Translate this sentence from the autofocus-area text below into Spanish: "The distance between the position of the cursor KR and the candidate of the AF area AR2 is the distance between the position of the cursor KR and the central point of the candidate of the AF area AR2."

■ Extracted text ■

::::::::

More specifically, when the position of the cursor KR immediately before the switching is included within any of the candidates of the AF area AR2 of the multi-segment AF mode immediately after the switching, the candidate of the AF area AR2 including the position of the cursor KR is set as the AF area AR2. On the other hand, when the position is not included, the candidate of the AR area AR2 closest to the position of the cursor KR immediately before the switching is set as the AF area AR2. The distance between the position of the cursor KR and the candidate of the AF area AR2 is the distance between the position of the cursor KR and the central point of the candidate of the AF area AR2.
By thus setting the position of the AF area AR2 immediately after the switching to the multi-segment AF mode to the position closest to the position of the representative point of the AF area AR3 of the FFP AF mode immediately before the switching, since the position of the AF area AR2 after the switching is not largely changed from the position of the AF area AR3 immediately before the switching, the continuity of the operation associated with the determination of the position of the AF area is maintained, so that the trouble of performing the operation can be reduced. In addition, by setting the candidate of the AF area AR2 closest to the position of the representative point as the AF area, even when the position the same as the position of the representative point cannot be set as the position of the AF area, the position of the AF area AR2 after the switching can be prevented from being largely changed from the position of the AF area AR3 before the switching. That is, even when the step width of the position movement of the AF area is large, the continuity of the operation associated with the determination of the position of the AF area can be maintained.

::::::::

■ Records supplied ■
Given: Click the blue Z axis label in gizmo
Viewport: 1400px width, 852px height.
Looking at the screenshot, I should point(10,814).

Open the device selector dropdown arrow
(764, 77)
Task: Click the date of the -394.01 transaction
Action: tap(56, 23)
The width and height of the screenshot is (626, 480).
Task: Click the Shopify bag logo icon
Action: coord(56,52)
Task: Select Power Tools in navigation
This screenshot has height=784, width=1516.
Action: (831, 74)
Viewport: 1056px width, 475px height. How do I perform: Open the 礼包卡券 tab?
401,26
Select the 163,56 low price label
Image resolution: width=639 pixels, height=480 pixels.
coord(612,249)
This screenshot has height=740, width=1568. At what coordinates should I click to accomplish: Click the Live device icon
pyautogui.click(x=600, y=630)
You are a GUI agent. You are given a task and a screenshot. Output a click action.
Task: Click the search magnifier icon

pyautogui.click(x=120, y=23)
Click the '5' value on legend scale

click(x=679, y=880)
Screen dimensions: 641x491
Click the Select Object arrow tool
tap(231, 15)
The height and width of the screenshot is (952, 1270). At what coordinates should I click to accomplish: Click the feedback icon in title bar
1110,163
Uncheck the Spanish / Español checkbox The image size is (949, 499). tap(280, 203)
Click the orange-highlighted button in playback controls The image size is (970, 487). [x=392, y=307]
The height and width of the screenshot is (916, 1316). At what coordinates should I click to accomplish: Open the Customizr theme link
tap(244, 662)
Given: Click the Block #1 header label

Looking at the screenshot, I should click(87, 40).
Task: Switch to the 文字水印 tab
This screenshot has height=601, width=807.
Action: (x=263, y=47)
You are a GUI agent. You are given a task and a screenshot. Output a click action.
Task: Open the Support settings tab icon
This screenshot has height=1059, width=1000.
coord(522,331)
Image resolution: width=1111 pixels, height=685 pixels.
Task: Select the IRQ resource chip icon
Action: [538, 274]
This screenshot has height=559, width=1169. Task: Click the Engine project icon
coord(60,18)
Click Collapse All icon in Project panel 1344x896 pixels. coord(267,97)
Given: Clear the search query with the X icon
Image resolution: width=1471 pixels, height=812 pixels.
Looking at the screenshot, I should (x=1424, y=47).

::::::::

■ Worked answer ■
La distancia entre la posición del cursor KR y el candidato del área AF AR2 es la distancia entre la posición del cursor KR y el punto central del candidato del área AF AR2.